WHAT TO PRODUCE →
Look through the listing and report every line that has "computer" in it.

INFORMATION →
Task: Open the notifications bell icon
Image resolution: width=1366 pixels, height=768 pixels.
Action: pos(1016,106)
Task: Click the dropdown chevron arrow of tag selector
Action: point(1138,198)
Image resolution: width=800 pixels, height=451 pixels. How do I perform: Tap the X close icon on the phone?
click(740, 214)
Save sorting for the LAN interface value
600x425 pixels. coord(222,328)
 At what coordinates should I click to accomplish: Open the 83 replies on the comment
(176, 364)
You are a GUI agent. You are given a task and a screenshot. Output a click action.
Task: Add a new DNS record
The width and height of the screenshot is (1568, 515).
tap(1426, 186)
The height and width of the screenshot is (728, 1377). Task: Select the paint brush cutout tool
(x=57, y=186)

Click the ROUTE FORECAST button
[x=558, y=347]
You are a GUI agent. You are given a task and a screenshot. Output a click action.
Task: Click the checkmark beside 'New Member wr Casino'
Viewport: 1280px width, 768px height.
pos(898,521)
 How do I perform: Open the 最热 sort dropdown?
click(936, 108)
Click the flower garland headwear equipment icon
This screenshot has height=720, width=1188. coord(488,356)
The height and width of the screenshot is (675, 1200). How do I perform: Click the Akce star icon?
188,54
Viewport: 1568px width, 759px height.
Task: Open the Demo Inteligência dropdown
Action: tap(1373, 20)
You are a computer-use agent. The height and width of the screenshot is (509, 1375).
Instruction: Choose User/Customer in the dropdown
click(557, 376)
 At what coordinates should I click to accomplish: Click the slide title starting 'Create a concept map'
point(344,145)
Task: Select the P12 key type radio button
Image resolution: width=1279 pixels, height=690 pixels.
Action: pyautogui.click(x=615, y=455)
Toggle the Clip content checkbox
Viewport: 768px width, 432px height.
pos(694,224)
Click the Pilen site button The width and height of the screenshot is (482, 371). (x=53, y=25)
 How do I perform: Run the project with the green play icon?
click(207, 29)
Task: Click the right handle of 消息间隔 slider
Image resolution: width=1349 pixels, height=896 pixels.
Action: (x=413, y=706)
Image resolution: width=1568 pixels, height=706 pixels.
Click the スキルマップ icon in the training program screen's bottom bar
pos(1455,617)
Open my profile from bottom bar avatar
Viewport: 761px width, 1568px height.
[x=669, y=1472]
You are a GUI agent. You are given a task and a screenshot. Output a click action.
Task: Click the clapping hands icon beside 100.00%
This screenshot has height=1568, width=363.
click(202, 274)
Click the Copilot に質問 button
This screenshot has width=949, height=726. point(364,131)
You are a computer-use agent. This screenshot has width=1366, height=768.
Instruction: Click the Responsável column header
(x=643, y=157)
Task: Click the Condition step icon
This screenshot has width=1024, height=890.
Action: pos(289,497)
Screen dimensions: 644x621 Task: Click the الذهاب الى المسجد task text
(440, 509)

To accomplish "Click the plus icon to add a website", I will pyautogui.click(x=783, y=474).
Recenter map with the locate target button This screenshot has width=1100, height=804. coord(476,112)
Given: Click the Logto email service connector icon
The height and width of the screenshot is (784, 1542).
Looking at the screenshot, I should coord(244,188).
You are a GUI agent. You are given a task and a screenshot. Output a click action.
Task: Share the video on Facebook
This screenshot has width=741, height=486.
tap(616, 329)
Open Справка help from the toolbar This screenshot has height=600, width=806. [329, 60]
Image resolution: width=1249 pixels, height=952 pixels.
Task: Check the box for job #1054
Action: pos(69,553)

YOUR SOLUTION →
You are a computer-use agent. The height and width of the screenshot is (509, 1375).
You are a computer-use agent. This screenshot has width=1366, height=768.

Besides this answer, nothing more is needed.